Exploitation, decadence and the chasm between lavish displays of wealth and crushing poverty triggered a backlash as early as the 1930s, and full-scale repression following Mao's takeover in 1949.
Mao singled out Shanghai as the embodiment of bourgeois excess, and the crackdown there was especially draconian. Despite severe restrictions imposed by the communist regime, the city's artists continued to create works of aesthetic beauty. Shen Roujian's "Evening Glow on the Huangpu River, 1955," a dreamy woodblock, ink and watercolor rendition of the city's main shipping artery at sunset, couldn't be lovelier; brilliantly colored, propaganda posters such as "Parade on Huangpu River, 1950" are as eye-catching as Mao intended; and, painter Zhang Longji humanizes, rather than exalts, a common laborer softly lit by the glow of a furnace in "Power Distribution Worker, 1957-59."

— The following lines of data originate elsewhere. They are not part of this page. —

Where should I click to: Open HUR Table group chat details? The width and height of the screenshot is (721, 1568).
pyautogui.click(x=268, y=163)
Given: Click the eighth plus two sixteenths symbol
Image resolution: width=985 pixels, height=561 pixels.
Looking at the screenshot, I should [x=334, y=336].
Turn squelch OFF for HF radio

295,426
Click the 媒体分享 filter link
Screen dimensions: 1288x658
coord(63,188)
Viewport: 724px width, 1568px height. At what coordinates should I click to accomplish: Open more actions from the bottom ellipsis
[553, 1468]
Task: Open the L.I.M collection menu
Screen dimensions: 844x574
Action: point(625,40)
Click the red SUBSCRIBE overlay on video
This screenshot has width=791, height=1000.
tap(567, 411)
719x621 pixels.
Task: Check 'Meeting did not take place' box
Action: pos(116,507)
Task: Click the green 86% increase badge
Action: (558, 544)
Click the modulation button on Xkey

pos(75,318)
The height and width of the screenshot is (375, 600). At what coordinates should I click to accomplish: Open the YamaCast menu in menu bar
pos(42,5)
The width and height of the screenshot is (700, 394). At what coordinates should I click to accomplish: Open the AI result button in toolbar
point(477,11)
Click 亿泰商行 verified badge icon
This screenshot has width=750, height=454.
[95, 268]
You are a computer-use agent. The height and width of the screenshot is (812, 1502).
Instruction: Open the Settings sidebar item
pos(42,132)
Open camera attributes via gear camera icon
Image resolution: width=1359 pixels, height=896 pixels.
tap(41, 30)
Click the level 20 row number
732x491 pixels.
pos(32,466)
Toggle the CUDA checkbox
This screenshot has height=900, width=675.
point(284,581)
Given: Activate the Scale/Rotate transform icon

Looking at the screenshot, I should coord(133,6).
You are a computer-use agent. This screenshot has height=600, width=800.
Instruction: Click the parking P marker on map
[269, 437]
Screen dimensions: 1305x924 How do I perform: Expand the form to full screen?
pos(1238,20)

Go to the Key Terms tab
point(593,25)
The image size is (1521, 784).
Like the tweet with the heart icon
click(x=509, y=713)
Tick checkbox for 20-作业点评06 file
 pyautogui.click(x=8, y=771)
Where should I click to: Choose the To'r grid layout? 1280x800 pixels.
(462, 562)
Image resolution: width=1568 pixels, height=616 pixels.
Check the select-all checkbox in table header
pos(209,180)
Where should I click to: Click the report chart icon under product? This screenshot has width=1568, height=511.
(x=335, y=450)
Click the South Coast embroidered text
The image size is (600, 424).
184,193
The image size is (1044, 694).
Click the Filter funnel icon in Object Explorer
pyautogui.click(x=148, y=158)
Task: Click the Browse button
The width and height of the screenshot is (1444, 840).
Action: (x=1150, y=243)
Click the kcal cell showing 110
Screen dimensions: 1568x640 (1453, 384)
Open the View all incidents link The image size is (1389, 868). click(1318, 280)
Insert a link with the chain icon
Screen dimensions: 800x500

In the last galleries, devoted to Shanghai today, the convergence of East and West, tradition and modernity, that have defined the city throughout its history, assumes tangible form in two large, horizontal ink paintings. Exhibited side by side, both Li Huayi's "Forest, 2004" and "The Dimension of Ink No. 1, 2008" by Zheng Chongbin are enigmatic, theatrical and fuse past and present in their own distinct ways. (Both artists divide their time between Shanghai and the Bay Area.)
Inspired by the Surrealists' use of shadow for visual and psychological effect, monumental Chinese landscape and Francis Bacon's dramatic manipulation of space, Zheng Chongbin ventures into pure abstraction in this painting, which resembles a giant Rorschach test with velvety blacks, hollow X-ray tones and splashes of white acrylic and fixer that lend a sense of depth and mystery. Li Huayi, rooted in Abstract Expressionism and a tension between formal structure and chance, recalls the lineage of Chinese landscape in his ink wash of an enchanted wood haunted by the unconscious mind.
"Today, artists utilize ink in a postmodern, theoretical, abstract sense," Knight says, "tradition in postmodern terms, that brings us back to the old artistic debate: Can you do ink on paper or paint with traditional materials and still be contemporary? It's a long-standing question that goes back to the very beginnings of Shanghai."